2012/07/06

君に意味のないもの、僕に意味のあるもの

数年前に作ってから放って置いてあるTwitterbotがあるのだが、Twitterのタイムラインでなぜか妙に目に留まったのが気になった。

@TakuyaAizawaというこのbotは、平日の8時から20時まで、一時間おきに都内の地下鉄の駅名を一つ、ランダムでpostする。


元々は、無意味な駅名の羅列を目にすることで「さっきまで北千住にいたのに、今光が丘にいる!」といった感じで、勝手に駅名同士を結びつけて、意味を作り出すことができるのではないか?という仮説の検証をするために作ったものであった。

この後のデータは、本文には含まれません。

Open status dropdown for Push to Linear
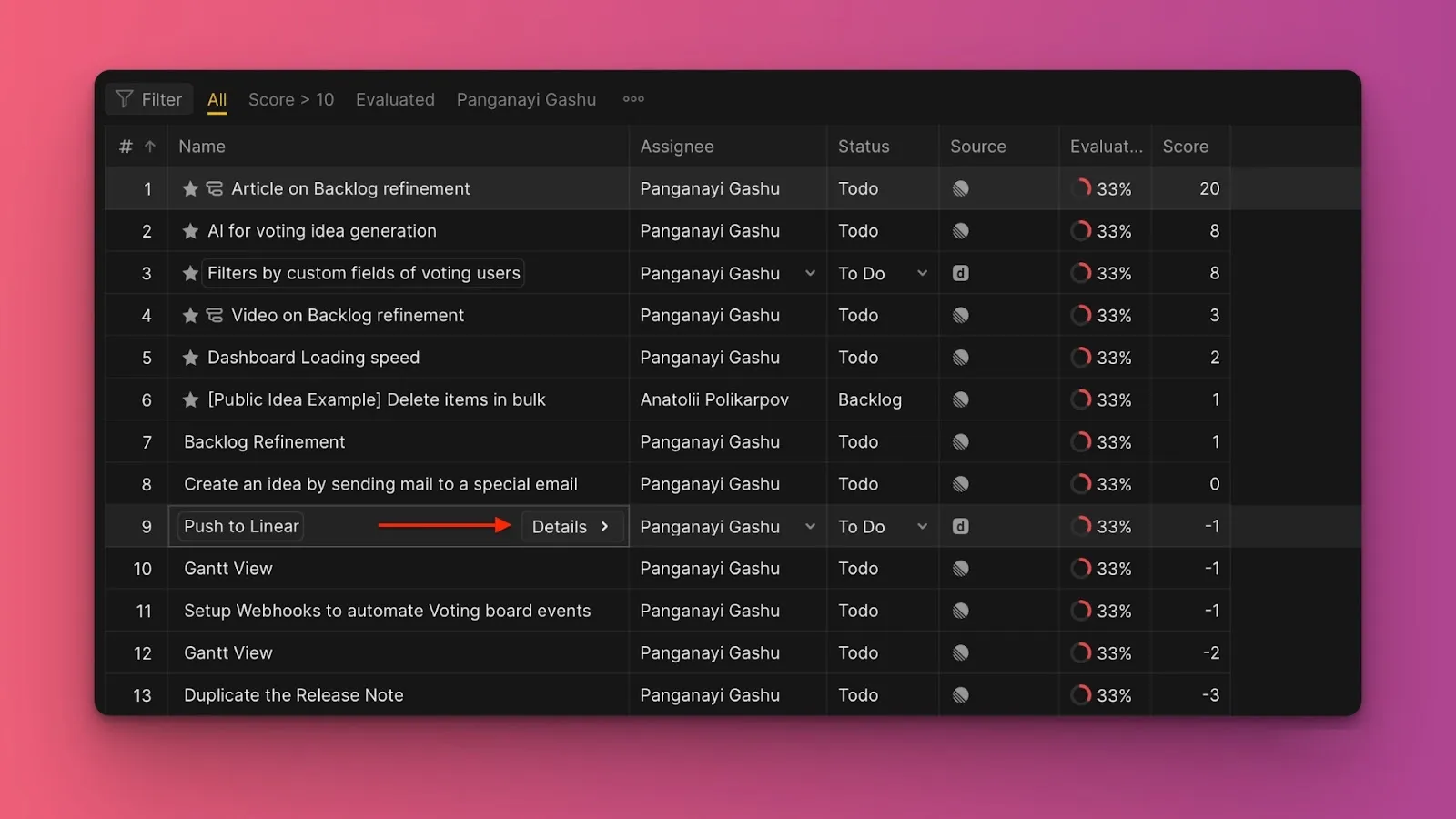Screen dimensions: 1456x819 [922, 527]
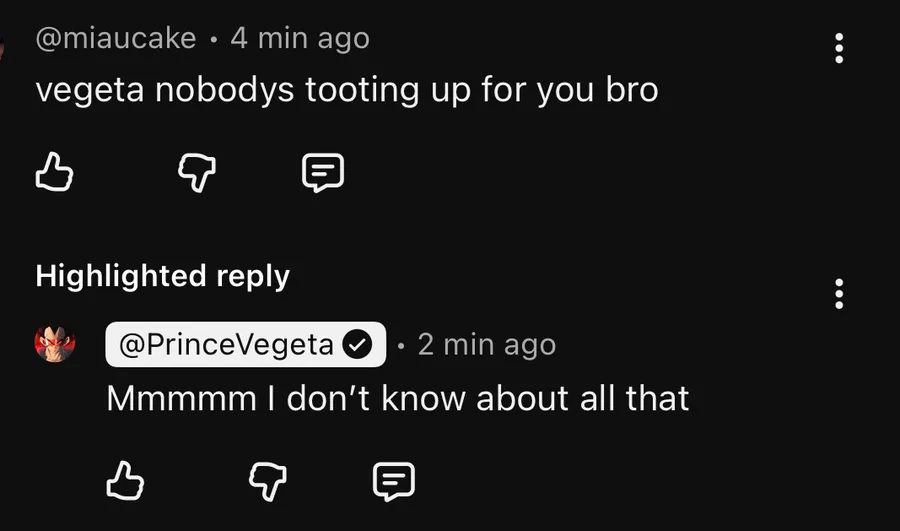Screen dimensions: 900x531
Task: Click the "2 min ago" timestamp
Action: tap(486, 345)

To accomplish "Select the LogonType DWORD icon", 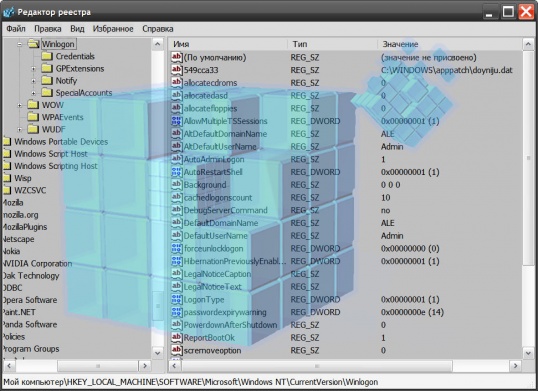I will coord(176,299).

この仮説はある部分では成功し、個人的にはいくつかの物語についての新しい仮説を得ることができたわけだが、follower数が多すぎるとノイズにまみれてしまい、ほとんど無視されてしまうという欠点があった。
ところが、普段は全く無視しているはずなのに、たまに妙に目に付く(留まる)ことがある。

!?と思い、今自分に何が起きたのか振り返って見なおしてみると、自分が使っていたり、近所だったりするような、親しみのある?駅名がpostされた時に目に留まるということが分かった。そして、全く自分と無関係な駅名がpostされても、ただのノイズとして流れていってしまい、目に留まらない。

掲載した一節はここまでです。